Long-lived tissue reservoirs, including host macrophages that are replaced more slowly than T-lymphocytes after HSCT (12), may have contributed to viral rebound. The recipient's residual pretransplant lymphoid tissue may have persisted despite a very high degree of donor blood chimerism, or donor cells that were inaccessible to peripheral blood and tissue sampling had become infected. For example, only a limited number of CD4+ T-cells were able to be surveyed from gut tissue, and more intensive sampling may have led to the detection of HIV-1. Low levels of detectable HIV-1 RNA were identified in CSF after viral rebound but were orders of magnitude lower than peripheral blood VLs. We could not obtain CSF during ATI before rebound, and further studies of tissue localization and cellular composition of this reservoir are needed.
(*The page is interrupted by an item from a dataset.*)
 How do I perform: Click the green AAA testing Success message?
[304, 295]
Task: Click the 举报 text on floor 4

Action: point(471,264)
Patients who have allogeneic HSCT experience variable HIV-specific cellular immune responses after transplantation (38). Little to no T-cell response to HIV-1 peptides was seen in our patients after HSCT or during ATI until at least 13 days after viral rebound. Thus, it seems that virus-specific adaptive immunity played little role in controlling HIV-1 replication before rebound. The extent to which nonspecific innate immunity and graft-versus-host effects influenced the duration of ART-free remission before viral rebound is not well-defined and warrants further investigation. Both patients also had a decrease in and subsequent low-level persistence of HIV-1-specific antibodies and avidity after allogeneic HSCT. Antibody levels increased shortly after viral rebound in both patients, but avidity continued to decrease in samples from patient B, who promptly reinitiated ART. Although the Berlin patient had an even further decrease in antibody levels and avidity after HSCT, his antibodies persisted after transplantation for more than 5 years (14). The sources of residual antibodies in the HSCT patients are unknown and warrant further study.
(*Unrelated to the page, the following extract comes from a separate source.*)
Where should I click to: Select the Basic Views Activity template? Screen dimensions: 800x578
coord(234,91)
As a result of allogeneic HSCT from donors who were not exposed to HIV, the reconstituted immune systems of our patients were HIV-naive, as reflected by the absence of detectable virus-specific cellular immune responses. When HIV-1 rebound occurred, it mimicked the kinetics seen during acute HIV-1 infection (39). Given the rapid virologic rebound, the development of accompanying symptoms, and the emergence of a new nonnucleoside reverse transcriptase inhibitor mutation despite closely monitored ART reinitiation, any future studies of ATI in the setting of allogeneic HSCT should proceed with the utmost caution. Given the limited sensitivity of currently available assays for detecting viral persistence, however, analytic treatment interruption remains the only reliable means of assessing the extent of HIV-1 reservoir depletion after therapeutic interventions.
In summary, our results suggest that allogeneic HSCT with CCR5 wild-type donor cells may lead to loss of detectable HIV-1 from blood and rectal mucosa, but viral rebound may nevertheless occur after ART interruption despite a significant reduction in reservoir size. The definition of the nature and half-life of residual viral reservoirs is essential to achieve durable, ART-free HIV-1 remission.